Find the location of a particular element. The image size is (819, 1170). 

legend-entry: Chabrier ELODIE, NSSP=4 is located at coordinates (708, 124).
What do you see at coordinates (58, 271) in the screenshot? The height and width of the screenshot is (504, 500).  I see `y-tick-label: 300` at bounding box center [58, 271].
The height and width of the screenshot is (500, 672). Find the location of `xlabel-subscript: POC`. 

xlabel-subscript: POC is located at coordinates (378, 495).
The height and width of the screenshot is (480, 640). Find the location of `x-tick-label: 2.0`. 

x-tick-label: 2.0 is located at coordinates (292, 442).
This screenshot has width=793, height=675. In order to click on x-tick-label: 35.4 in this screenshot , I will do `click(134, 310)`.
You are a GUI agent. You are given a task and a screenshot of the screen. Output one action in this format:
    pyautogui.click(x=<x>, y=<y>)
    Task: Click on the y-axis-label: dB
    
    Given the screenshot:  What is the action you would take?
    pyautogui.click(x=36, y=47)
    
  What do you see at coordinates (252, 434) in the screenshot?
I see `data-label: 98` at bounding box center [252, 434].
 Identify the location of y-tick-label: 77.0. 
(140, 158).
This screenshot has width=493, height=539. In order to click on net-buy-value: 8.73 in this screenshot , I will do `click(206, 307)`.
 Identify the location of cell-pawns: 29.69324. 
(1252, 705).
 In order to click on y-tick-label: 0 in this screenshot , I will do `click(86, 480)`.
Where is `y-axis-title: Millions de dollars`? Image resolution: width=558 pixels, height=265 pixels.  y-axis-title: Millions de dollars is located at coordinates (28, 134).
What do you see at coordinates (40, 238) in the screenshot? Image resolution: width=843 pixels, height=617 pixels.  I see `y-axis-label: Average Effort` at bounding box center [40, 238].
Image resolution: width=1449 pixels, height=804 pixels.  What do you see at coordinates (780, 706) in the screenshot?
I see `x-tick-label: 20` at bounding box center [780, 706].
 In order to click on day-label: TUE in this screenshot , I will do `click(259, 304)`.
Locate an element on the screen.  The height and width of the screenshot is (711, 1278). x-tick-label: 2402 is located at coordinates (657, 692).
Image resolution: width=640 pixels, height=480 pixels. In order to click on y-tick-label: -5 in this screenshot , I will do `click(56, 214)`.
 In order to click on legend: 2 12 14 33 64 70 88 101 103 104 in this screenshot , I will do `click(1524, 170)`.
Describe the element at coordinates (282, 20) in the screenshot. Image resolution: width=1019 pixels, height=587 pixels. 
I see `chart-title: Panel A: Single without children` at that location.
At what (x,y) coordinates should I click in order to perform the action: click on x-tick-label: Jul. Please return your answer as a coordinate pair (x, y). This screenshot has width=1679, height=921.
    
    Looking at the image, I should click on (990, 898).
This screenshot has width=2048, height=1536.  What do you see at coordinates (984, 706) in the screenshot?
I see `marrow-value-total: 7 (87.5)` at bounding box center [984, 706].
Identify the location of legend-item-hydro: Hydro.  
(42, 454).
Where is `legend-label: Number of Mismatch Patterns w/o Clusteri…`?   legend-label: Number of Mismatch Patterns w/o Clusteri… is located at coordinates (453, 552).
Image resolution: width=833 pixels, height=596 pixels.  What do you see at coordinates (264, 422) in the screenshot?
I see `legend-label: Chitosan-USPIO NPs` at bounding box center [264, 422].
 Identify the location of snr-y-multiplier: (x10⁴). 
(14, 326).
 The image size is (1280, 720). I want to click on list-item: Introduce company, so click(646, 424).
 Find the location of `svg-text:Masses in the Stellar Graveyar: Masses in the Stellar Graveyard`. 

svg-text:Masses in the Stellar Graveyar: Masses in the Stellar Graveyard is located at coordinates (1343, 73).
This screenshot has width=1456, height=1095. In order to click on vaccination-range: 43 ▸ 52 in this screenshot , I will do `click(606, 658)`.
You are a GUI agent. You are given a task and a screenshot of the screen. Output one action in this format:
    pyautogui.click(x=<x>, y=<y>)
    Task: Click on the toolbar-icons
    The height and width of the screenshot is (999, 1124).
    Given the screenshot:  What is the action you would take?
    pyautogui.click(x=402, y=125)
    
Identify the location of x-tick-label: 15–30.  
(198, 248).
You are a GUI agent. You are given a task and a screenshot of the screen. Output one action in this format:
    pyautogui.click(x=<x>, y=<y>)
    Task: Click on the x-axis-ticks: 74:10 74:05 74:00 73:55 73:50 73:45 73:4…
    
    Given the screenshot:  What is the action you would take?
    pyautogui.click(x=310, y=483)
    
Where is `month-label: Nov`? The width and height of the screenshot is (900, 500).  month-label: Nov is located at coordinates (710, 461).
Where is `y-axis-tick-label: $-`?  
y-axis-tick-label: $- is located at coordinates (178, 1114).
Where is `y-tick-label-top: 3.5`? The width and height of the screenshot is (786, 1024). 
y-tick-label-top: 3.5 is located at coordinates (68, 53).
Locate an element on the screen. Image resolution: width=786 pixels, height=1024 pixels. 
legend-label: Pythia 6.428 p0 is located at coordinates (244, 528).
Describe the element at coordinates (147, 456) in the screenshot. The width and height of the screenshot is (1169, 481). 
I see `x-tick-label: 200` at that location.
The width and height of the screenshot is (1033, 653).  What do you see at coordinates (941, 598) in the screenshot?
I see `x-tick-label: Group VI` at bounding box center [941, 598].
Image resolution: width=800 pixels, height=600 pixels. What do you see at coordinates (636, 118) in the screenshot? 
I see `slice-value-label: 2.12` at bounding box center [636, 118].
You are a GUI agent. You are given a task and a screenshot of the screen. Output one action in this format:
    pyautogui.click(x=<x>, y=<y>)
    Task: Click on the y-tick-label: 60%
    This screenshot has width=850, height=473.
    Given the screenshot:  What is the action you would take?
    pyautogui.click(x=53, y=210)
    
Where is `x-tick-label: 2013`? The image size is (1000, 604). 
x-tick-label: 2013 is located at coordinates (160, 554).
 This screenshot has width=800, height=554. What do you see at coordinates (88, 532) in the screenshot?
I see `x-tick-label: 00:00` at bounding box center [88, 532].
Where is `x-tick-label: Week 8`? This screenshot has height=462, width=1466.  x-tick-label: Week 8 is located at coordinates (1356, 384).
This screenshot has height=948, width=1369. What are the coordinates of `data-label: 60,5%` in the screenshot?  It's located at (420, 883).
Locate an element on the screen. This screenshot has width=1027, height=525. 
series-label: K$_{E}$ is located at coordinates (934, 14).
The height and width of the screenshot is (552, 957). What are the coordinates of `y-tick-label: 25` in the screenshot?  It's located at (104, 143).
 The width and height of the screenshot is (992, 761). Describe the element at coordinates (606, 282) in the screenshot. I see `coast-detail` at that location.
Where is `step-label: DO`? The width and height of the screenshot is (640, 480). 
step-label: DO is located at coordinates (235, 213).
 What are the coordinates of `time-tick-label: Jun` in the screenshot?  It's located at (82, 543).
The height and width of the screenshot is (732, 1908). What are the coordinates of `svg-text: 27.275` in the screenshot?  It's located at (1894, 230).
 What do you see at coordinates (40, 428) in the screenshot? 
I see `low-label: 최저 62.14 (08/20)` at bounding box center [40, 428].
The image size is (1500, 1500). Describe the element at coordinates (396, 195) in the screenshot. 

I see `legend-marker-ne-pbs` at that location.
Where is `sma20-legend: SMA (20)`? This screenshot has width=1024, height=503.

:::

WHAT IS NEEDED: Please count the lines above that contain the word "should", and give only that number.

COMPLETED EXERCISE: 2